Mistake #1: Trying To Do Everything For Everyone
Here's how most freelancers start.
Someone asks them to design a logo. They say yes.
Then someone asks for a website. They say yes.
Then social media posts. Business cards. A PowerPoint deck. An e-book cover.
They say yes to all of it.
Not because they're great at all of it. But because they need the money.
So they become the person who "does design" or "does marketing" or "does whatever you need."
And here's the trap — it actually works. In the beginning.
You get a few clients. You make some money. You feel like you're building something.
But then something weird happens.
The clients stop coming. Or worse — they come, but they're all paying peanuts. They haggle on every price. They compare you to some guy on Fiverr charging $10.
And you can't figure out why.
You're working harder than ever. You're saying yes to everything. You're "available" for any kind of work.
But that's exactly the problem.
When you try to serve everyone, you become invisible to the people who actually pay well.
Think about it from the client's side.
If someone is running a coaching business and they need a landing page that drive sales — are they going to hire the freelancer whose profile says "I do logos, websites, social media, PowerPoints, brochures, and anything you need"?
Or are they going to hire the one who says "I design landing page for coaches that get sales"?
It's not even close.
The generalist gets compared on price. The specialist gets chosen on trust.
The generalist competes with 10,000 other freelancers. The specialist competes with almost nobody.
The generalist gets asked "what's your rate?" The specialist gets asked "when can you start?"
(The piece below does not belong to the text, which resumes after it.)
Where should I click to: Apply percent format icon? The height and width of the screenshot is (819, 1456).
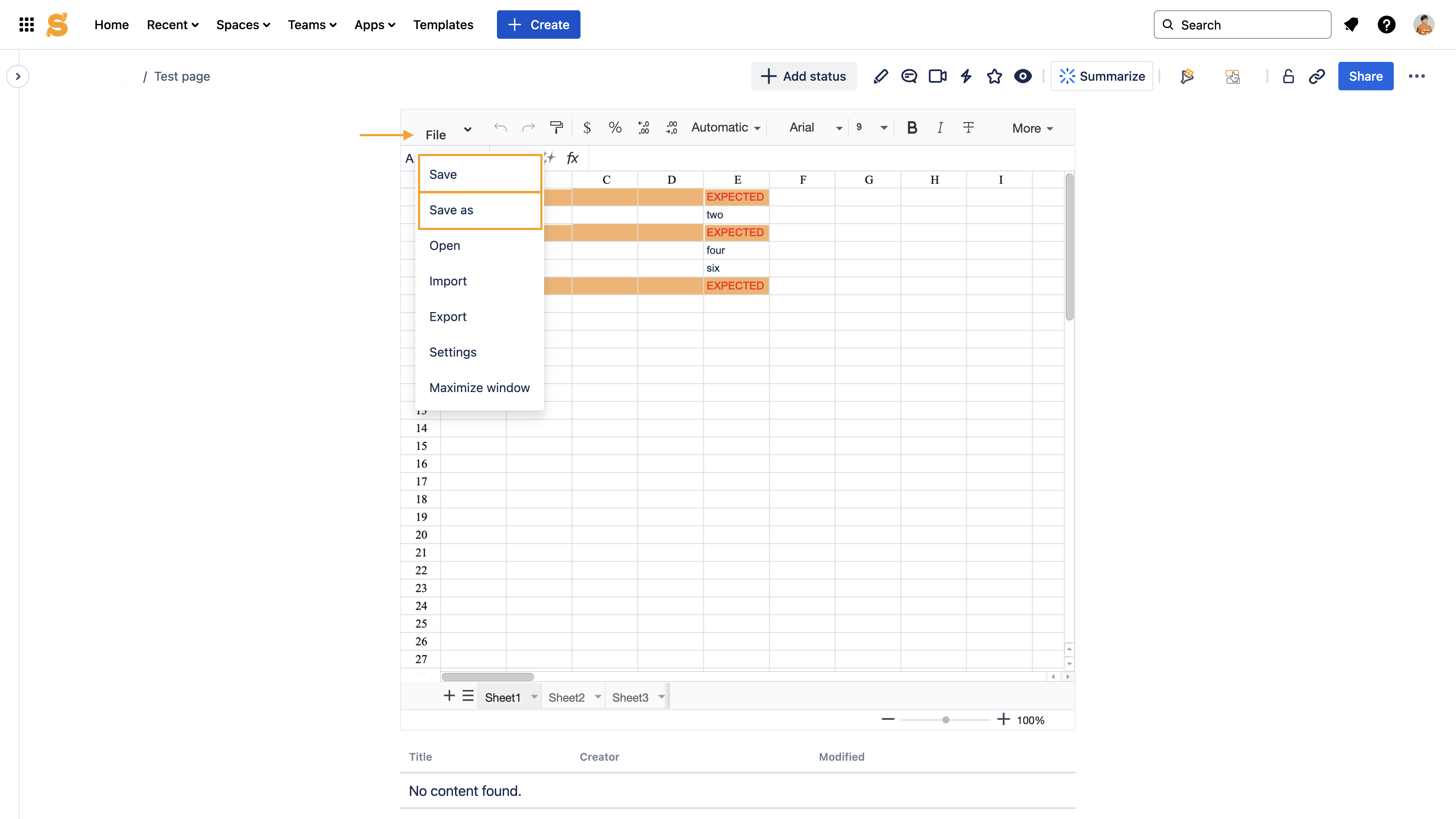615,128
I learned this the hard way.

Here's how I figured it out.
I left my job and moved to a completely new city.
No plan. No savings. No idea what I was going to do.
I could survive for about 5-6 days with the money I had left.
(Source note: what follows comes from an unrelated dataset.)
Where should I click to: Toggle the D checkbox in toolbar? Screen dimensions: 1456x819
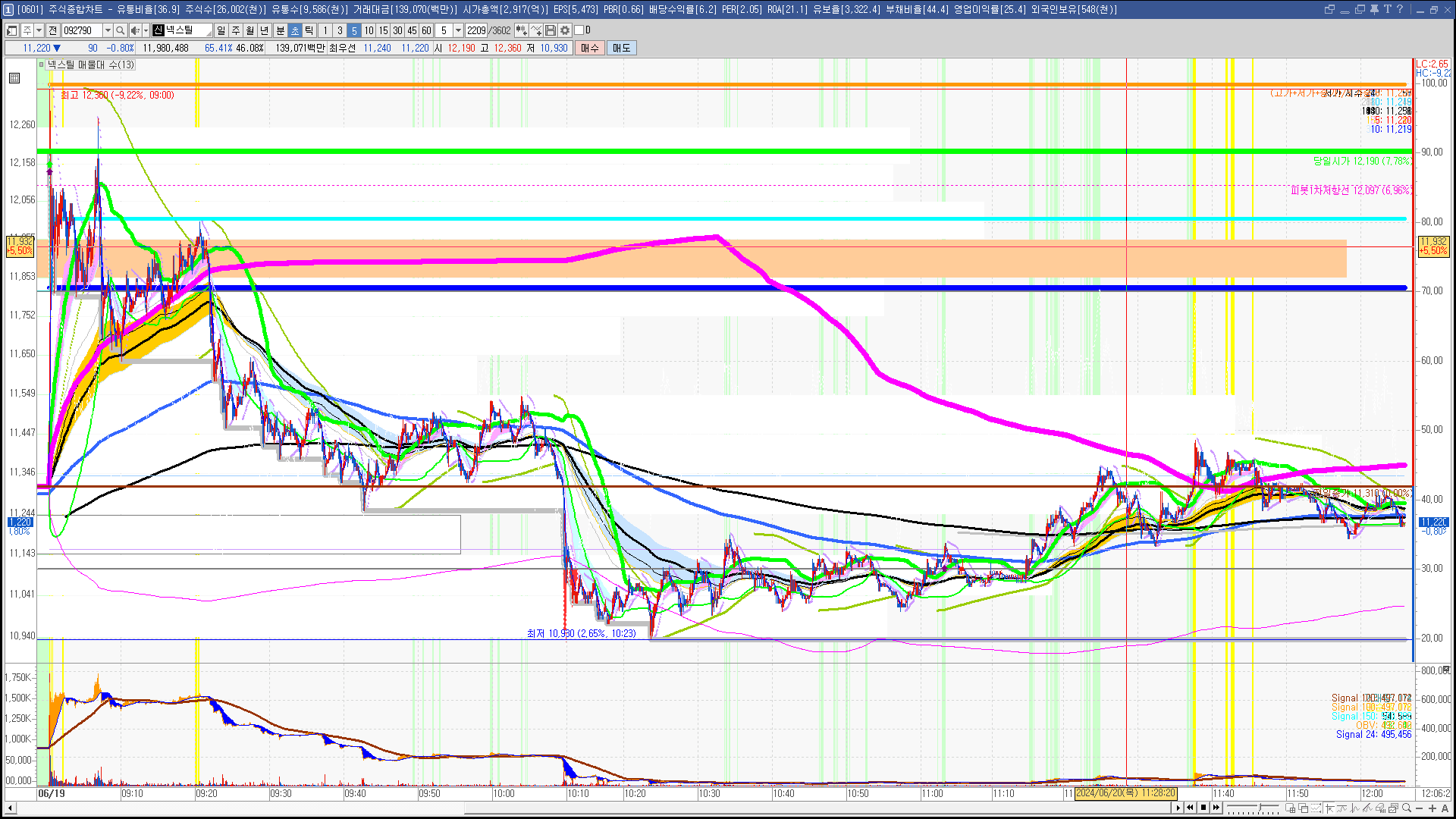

As the days passed, the only thought in my head was putting food on the table. Nothing else. Just survival.
I took a leap of faith and invested my last money in a course to learn about business. To make some income, I became an affiliate — whatever I was learning, I made notes in a PPT and started posting videos on Facebook.
I wasn't selling anything. I was just sharing what I was learning.
Then one day, a message showed up in my inbox.
"Gaurav, I need one banner. Can you do that?"
Someone paid me $20 to design a Facebook banner.
That was my first ever income online.
Now, most people would have stopped there. Taken the $20 and moved on.
But I gave it some thought. If this one person paid me for a banner, maybe other people need one too.
So I posted about it on my profile.
Nothing fancy. No grand offer. Just — "I can redesign your Facebook banner and make some small tweaks to your profile."
That's it.
I started getting 20-30 requests every month. Just for that one specific thing.
Not because I was the best designer in the world.
Not because I had a portfolio full of work.
Because I was the only person in their feed who clearly did that one thing.
That's when it clicked.
I didn't need to offer everything. I just needed to offer one thing, to one type of person, and make it obvious.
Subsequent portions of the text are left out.